■ DESCRIPTION OF THE TASK:
Please return the records below exactly as they stand.
● ● ● ● ●
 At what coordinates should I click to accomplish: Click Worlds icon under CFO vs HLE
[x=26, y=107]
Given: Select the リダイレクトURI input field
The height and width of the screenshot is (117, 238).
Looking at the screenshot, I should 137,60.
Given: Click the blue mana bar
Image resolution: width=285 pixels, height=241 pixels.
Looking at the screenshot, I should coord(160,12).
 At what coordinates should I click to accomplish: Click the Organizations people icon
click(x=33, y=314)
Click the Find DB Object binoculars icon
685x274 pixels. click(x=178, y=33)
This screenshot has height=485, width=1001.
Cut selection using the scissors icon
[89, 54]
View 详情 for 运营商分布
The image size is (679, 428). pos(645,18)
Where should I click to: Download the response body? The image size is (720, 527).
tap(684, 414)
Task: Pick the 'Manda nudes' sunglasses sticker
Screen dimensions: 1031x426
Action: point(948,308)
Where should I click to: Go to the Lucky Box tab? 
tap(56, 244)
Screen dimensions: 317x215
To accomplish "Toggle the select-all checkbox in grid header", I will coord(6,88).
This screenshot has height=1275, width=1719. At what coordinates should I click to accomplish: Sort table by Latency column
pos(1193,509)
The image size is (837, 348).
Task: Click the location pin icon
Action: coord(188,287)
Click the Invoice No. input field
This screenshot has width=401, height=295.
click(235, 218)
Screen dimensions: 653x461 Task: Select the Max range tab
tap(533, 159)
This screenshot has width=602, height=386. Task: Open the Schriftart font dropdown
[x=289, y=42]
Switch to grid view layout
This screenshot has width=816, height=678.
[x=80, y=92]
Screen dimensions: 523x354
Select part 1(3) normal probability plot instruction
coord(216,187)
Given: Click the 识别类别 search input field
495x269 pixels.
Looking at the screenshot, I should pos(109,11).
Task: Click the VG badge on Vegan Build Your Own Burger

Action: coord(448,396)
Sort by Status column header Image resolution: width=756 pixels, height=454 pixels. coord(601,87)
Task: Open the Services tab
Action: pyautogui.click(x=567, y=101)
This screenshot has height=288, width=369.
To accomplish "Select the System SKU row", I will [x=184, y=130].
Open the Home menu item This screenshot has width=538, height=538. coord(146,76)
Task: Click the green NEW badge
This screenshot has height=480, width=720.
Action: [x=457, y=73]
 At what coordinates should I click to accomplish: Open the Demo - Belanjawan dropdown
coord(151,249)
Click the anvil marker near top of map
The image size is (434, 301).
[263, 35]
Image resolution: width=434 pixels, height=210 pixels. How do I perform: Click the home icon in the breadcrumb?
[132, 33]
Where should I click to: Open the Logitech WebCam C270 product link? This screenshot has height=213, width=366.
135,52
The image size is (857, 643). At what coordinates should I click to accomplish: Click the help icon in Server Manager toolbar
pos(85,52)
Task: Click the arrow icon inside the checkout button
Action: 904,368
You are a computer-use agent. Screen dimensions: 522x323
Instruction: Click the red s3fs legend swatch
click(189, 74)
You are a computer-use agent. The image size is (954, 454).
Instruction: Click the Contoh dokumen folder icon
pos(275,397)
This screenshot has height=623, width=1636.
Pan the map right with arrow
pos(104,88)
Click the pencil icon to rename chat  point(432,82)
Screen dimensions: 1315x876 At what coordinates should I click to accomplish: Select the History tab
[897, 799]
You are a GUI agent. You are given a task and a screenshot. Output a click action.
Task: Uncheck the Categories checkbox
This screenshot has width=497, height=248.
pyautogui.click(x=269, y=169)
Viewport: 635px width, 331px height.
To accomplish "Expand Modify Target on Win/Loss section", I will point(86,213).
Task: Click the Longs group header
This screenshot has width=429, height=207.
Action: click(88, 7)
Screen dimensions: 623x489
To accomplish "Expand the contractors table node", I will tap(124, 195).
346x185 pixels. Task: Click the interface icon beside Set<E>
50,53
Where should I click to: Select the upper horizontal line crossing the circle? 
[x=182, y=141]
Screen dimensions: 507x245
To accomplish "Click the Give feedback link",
● ● ● ● ●
■ WORKED SOLUTION:
 At what coordinates should I click to accomplish: Click Worlds icon under CFO vs HLE
[x=26, y=107]
Given: Select the リダイレクトURI input field
The height and width of the screenshot is (117, 238).
Looking at the screenshot, I should 137,60.
Given: Click the blue mana bar
Image resolution: width=285 pixels, height=241 pixels.
Looking at the screenshot, I should coord(160,12).
 At what coordinates should I click to accomplish: Click the Organizations people icon
click(x=33, y=314)
Click the Find DB Object binoculars icon
685x274 pixels. click(x=178, y=33)
This screenshot has height=485, width=1001.
Cut selection using the scissors icon
[89, 54]
View 详情 for 运营商分布
The image size is (679, 428). pos(645,18)
Where should I click to: Download the response body? The image size is (720, 527).
tap(684, 414)
Task: Pick the 'Manda nudes' sunglasses sticker
Screen dimensions: 1031x426
Action: point(948,308)
Where should I click to: Go to the Lucky Box tab? 
tap(56, 244)
Screen dimensions: 317x215
To accomplish "Toggle the select-all checkbox in grid header", I will coord(6,88).
This screenshot has height=1275, width=1719. At what coordinates should I click to accomplish: Sort table by Latency column
pos(1193,509)
The image size is (837, 348).
Task: Click the location pin icon
Action: coord(188,287)
Click the Invoice No. input field
This screenshot has width=401, height=295.
click(235, 218)
Screen dimensions: 653x461 Task: Select the Max range tab
tap(533, 159)
This screenshot has width=602, height=386. Task: Open the Schriftart font dropdown
[x=289, y=42]
Switch to grid view layout
This screenshot has width=816, height=678.
[x=80, y=92]
Screen dimensions: 523x354
Select part 1(3) normal probability plot instruction
coord(216,187)
Given: Click the 识别类别 search input field
495x269 pixels.
Looking at the screenshot, I should pos(109,11).
Task: Click the VG badge on Vegan Build Your Own Burger

Action: coord(448,396)
Sort by Status column header Image resolution: width=756 pixels, height=454 pixels. coord(601,87)
Task: Open the Services tab
Action: pyautogui.click(x=567, y=101)
This screenshot has height=288, width=369.
To accomplish "Select the System SKU row", I will [x=184, y=130].
Open the Home menu item This screenshot has width=538, height=538. coord(146,76)
Task: Click the green NEW badge
This screenshot has height=480, width=720.
Action: [x=457, y=73]
 At what coordinates should I click to accomplish: Open the Demo - Belanjawan dropdown
coord(151,249)
Click the anvil marker near top of map
The image size is (434, 301).
[263, 35]
Image resolution: width=434 pixels, height=210 pixels. How do I perform: Click the home icon in the breadcrumb?
[132, 33]
Where should I click to: Open the Logitech WebCam C270 product link? This screenshot has height=213, width=366.
135,52
The image size is (857, 643). At what coordinates should I click to accomplish: Click the help icon in Server Manager toolbar
pos(85,52)
Task: Click the arrow icon inside the checkout button
Action: 904,368
You are a computer-use agent. Screen dimensions: 522x323
Instruction: Click the red s3fs legend swatch
click(189, 74)
You are a computer-use agent. The image size is (954, 454).
Instruction: Click the Contoh dokumen folder icon
pos(275,397)
This screenshot has height=623, width=1636.
Pan the map right with arrow
pos(104,88)
Click the pencil icon to rename chat  point(432,82)
Screen dimensions: 1315x876 At what coordinates should I click to accomplish: Select the History tab
[897, 799]
You are a GUI agent. You are given a task and a screenshot. Output a click action.
Task: Uncheck the Categories checkbox
This screenshot has width=497, height=248.
pyautogui.click(x=269, y=169)
Viewport: 635px width, 331px height.
To accomplish "Expand Modify Target on Win/Loss section", I will point(86,213).
Task: Click the Longs group header
This screenshot has width=429, height=207.
Action: click(88, 7)
Screen dimensions: 623x489
To accomplish "Expand the contractors table node", I will tap(124, 195).
346x185 pixels. Task: Click the interface icon beside Set<E>
50,53
Where should I click to: Select the upper horizontal line crossing the circle? 
[x=182, y=141]
Screen dimensions: 507x245
To accomplish "Click the Give feedback link",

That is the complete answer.